In every generation we must follow the leadership, whom, as the Gerrer Rebbe says, are able to reveal the Torah’s guidance for that generation. During the Second World War, when the Gerrer Rebbe, the Imrei Emes, was compelled to leave Poland, he saw that it would be impossible to take all of his manuscripts of the Chidushei Torah, original thoughts, that he had written on Torah and Talmud. He decided to dig a deep hole in the ground not far from his home and buried them there. He hoped that after the war he would be able to retrieve his kesavim, manuscripts. After the war, he sent a number of agents with exact directions to dig up the manuscripts – to no avail. Three times he sent reliable people to do the job, and they returned unsuccessful; they could not locate the spot in which they were buried. He sent one last agent. This time he drew an exact map with perfect measurements. There was no way he would not be able to locate the hiding place. They searched back and forth and were once again unsuccessful. The Rebbe decided that it was a Heavenly sign that the novallae that he had taught prior to the war were specific to that period. Now that the war had ended, with a major portion of Klal Yisrael brutally murdered, a new understanding and explanation of the Torah was required. New challenges – new Torah directives. His approach had to be altered.

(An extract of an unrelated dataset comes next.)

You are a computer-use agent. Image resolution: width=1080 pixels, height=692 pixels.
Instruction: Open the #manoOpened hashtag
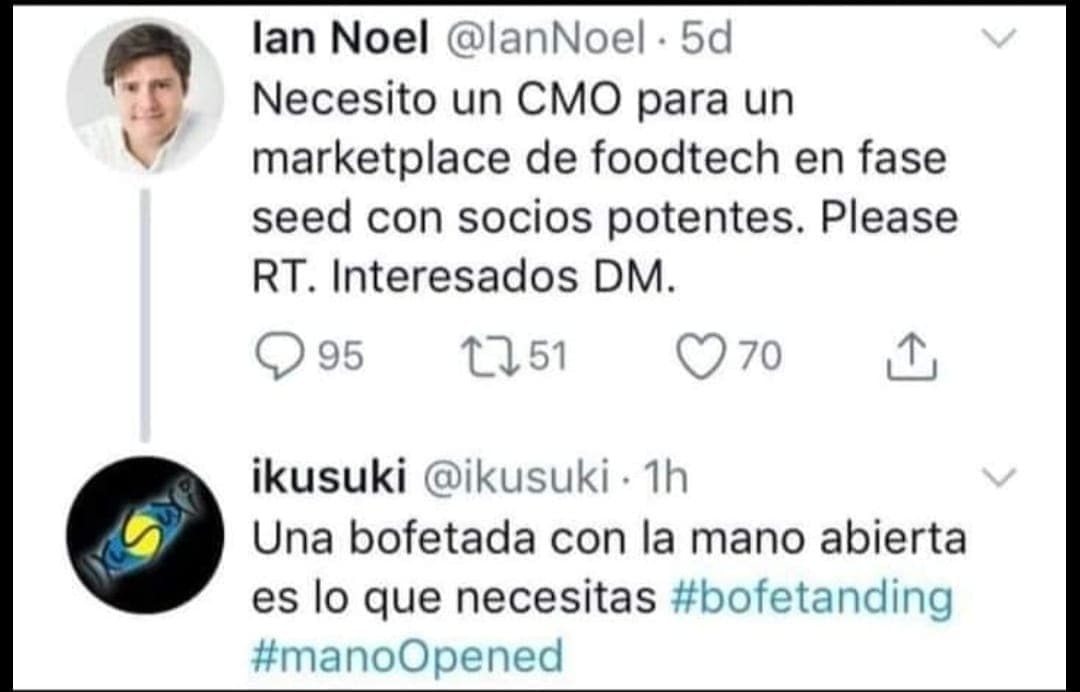pyautogui.click(x=408, y=656)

Parashas Ki Savo includes within it the ninety-eight maledictions which Moshe Rabbeinu issued forth to Klal Yisrael prior to their entering into Eretz Yisrael. These curses are read quickly and quietly by the baal korei, Torah reader, due to the nature of their message. Chassidic thought suggests a different approach to these curses, which they feel have serious negative overtones only when viewed externally/superficially. When viewed on a deeper level, however, they are actually unrestricted blessings. Thus, what might be viewed on the surface as negative in nature can be quite positive and a source of consummate blessing to the thinking person.

This metamorphic understanding is reflected in a vignette told concerning Horav Dov Ber, zl, the Mittler/Lubavitcher Rebbe, son and successor to the Baal HaTanya. He once heard the reading of the curses and fainted. He remained ill for weeks. He was a sensitive person whose delicate nature could not tolerate the harshness of the curses and their intended implication for the Jewish People. He was asked why he had this reaction at this time. What about the many times he had heard it read before? He explained that in the past “I heard the reading from my father, and, when he read the tochachah, I only heard blessing.” Only a holy person of his stature is able to discern the blessing within the tochachah, and only one of the Baal HaTanya’s spiritual status can read it in such a manner that someone like Rav Dov Ber would hear blessings. With each ensuing generation we hear less, because we are exposed to more.